- [Your goal]: Copy out the material from the line containing "You are a GUI" through the line containing "click(536, 1453)", both ends included. In the answers, multiply every coordinate by 2.4 and round it to a whole number, with halves rounded up, and leave all other numbers unchanged.

### Information given

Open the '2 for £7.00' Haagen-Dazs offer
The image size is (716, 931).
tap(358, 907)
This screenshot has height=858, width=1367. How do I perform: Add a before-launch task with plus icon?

######
### Information given

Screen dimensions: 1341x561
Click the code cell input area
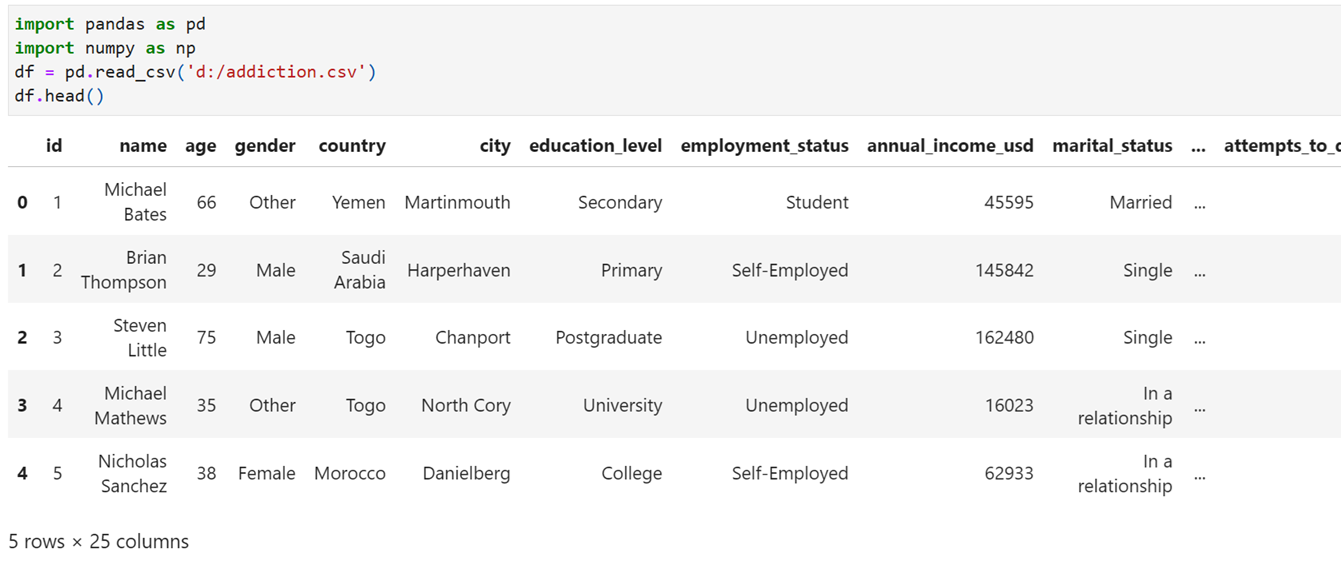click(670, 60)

######
### Information given

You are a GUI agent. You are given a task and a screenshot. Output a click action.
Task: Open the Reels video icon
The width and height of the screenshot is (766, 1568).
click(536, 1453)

######

- [Answer to the exercise]:
You are a GUI agent. You are given a task and a screenshot. Output a click action.
Task: Open the Reels video icon
The width and height of the screenshot is (766, 1568).
click(1286, 3487)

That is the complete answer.